■ TASK DIRECTIONS:
After locating the line that contains "Terms and Conditions (1316, 942)" in the data below, set down exactly that line and each one after it through the line that contains "Work Life Balance (959, 506)", and nothing more.

Collected data entries
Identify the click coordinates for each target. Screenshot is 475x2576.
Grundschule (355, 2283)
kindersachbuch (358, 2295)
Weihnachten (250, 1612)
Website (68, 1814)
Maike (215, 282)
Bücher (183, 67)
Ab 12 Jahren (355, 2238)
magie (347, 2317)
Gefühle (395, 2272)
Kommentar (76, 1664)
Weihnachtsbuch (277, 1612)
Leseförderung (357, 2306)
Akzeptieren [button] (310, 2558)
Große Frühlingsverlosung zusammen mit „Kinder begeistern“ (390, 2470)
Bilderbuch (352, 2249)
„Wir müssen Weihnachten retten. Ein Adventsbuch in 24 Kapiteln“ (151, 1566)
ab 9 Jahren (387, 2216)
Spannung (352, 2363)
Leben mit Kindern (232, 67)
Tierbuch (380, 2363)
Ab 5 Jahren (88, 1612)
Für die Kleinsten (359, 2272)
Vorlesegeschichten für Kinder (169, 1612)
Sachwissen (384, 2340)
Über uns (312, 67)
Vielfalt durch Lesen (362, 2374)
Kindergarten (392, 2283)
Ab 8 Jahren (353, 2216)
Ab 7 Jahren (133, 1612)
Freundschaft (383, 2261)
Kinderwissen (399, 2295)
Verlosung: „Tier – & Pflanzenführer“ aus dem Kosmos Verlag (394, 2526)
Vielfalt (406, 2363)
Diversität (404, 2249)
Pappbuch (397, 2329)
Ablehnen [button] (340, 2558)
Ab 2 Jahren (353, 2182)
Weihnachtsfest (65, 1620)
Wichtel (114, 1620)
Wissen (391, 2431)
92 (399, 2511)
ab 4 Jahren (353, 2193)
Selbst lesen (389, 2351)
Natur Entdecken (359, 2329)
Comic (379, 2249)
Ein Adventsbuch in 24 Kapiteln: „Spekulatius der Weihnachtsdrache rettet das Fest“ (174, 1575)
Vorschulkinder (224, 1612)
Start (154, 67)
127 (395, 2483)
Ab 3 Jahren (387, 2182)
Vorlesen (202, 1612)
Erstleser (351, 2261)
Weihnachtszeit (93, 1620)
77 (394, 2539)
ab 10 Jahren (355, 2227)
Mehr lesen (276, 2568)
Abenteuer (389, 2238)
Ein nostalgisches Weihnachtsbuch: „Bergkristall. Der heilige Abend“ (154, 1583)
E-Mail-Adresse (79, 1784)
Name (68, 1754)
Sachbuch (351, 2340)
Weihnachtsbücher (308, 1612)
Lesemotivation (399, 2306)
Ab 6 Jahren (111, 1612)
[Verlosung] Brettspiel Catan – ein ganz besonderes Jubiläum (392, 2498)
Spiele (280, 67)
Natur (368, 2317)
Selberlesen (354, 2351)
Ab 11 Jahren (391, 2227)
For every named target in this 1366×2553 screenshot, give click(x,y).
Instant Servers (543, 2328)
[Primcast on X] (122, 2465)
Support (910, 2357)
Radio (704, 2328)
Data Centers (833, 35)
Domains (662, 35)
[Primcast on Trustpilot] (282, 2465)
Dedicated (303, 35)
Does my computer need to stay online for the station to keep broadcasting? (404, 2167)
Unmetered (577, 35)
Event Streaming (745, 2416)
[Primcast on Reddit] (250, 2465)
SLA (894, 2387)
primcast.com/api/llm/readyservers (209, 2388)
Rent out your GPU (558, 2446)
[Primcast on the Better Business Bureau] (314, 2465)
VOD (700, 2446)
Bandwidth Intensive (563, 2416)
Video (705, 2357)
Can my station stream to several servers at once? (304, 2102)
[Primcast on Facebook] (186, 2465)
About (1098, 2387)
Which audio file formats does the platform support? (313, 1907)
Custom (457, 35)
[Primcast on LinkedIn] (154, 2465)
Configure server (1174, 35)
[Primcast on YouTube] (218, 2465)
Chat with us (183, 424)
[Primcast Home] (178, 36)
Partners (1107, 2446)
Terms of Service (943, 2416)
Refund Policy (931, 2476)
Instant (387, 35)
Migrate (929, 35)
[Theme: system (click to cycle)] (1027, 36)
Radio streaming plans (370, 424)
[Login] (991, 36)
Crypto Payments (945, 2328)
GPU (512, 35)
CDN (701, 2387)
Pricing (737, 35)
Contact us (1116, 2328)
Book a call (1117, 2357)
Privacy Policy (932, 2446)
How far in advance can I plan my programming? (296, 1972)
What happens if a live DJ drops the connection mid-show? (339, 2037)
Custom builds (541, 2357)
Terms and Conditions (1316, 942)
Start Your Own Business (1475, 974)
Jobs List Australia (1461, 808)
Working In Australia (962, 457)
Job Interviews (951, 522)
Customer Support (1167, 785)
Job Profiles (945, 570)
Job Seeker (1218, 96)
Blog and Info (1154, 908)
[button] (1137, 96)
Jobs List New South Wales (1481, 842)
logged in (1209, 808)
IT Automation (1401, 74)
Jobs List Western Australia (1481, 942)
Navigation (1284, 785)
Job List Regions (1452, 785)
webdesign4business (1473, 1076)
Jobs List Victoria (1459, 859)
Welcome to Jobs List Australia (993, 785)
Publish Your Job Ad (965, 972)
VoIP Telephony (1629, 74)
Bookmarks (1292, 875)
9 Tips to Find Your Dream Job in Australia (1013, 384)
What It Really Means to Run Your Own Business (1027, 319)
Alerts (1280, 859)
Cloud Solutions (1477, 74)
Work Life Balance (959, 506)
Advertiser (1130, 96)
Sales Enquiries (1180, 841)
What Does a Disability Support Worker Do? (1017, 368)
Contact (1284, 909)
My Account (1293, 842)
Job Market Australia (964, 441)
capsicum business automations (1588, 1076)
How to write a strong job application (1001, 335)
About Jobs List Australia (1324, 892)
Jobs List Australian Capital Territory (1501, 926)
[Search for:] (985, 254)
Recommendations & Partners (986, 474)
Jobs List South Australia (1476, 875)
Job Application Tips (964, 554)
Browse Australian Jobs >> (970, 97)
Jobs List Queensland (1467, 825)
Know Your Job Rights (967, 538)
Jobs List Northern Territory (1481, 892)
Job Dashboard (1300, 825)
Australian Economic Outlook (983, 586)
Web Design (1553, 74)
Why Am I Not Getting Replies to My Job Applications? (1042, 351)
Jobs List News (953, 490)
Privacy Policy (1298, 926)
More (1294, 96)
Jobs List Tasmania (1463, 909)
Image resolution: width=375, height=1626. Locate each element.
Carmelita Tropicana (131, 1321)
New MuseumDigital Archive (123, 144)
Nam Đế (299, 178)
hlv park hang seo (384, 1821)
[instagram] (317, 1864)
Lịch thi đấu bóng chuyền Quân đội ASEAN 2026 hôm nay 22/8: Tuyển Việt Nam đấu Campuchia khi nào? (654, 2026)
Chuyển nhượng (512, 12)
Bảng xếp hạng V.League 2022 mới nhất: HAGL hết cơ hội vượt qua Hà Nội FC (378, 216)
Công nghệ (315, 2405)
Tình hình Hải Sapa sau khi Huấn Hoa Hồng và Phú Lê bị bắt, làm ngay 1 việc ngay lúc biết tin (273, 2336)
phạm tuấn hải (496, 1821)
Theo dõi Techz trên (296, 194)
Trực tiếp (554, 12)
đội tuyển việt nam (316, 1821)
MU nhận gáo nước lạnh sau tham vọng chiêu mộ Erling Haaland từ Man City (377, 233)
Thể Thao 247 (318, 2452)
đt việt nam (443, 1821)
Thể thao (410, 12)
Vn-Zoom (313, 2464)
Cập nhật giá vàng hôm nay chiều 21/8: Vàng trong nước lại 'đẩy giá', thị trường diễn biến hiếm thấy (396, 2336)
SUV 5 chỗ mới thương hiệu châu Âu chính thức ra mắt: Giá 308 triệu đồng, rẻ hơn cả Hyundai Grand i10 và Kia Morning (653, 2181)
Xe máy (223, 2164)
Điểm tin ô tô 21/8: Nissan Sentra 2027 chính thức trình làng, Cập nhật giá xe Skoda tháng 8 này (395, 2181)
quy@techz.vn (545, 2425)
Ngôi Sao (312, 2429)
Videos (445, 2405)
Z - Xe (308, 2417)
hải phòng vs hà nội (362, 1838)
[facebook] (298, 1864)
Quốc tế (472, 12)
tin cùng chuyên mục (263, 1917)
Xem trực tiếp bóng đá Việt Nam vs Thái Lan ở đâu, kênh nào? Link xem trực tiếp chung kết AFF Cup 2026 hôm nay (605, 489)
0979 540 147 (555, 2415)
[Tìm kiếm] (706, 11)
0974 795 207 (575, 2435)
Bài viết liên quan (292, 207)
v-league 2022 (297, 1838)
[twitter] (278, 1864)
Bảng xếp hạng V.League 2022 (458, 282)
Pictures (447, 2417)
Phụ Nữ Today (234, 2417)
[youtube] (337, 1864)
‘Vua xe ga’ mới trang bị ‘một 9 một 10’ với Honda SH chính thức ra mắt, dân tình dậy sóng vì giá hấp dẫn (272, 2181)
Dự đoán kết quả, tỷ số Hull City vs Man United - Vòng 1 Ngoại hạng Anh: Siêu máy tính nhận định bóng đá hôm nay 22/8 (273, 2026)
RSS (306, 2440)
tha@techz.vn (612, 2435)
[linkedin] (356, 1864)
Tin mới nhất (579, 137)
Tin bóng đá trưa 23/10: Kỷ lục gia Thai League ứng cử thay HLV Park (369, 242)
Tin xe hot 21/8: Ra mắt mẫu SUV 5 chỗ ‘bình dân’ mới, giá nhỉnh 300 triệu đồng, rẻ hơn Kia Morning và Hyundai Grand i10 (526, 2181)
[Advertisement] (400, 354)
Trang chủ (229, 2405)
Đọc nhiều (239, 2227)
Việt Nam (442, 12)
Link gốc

■ ANSWER FOR THE TASK:
Terms and Conditions (1316, 942)
Start Your Own Business (1475, 974)
Jobs List Australia (1461, 808)
Working In Australia (962, 457)
Job Interviews (951, 522)
Customer Support (1167, 785)
Job Profiles (945, 570)
Job Seeker (1218, 96)
Blog and Info (1154, 908)
[button] (1137, 96)
Jobs List New South Wales (1481, 842)
logged in (1209, 808)
IT Automation (1401, 74)
Jobs List Western Australia (1481, 942)
Navigation (1284, 785)
Job List Regions (1452, 785)
webdesign4business (1473, 1076)
Jobs List Victoria (1459, 859)
Welcome to Jobs List Australia (993, 785)
Publish Your Job Ad (965, 972)
VoIP Telephony (1629, 74)
Bookmarks (1292, 875)
9 Tips to Find Your Dream Job in Australia (1013, 384)
What It Really Means to Run Your Own Business (1027, 319)
Alerts (1280, 859)
Cloud Solutions (1477, 74)
Work Life Balance (959, 506)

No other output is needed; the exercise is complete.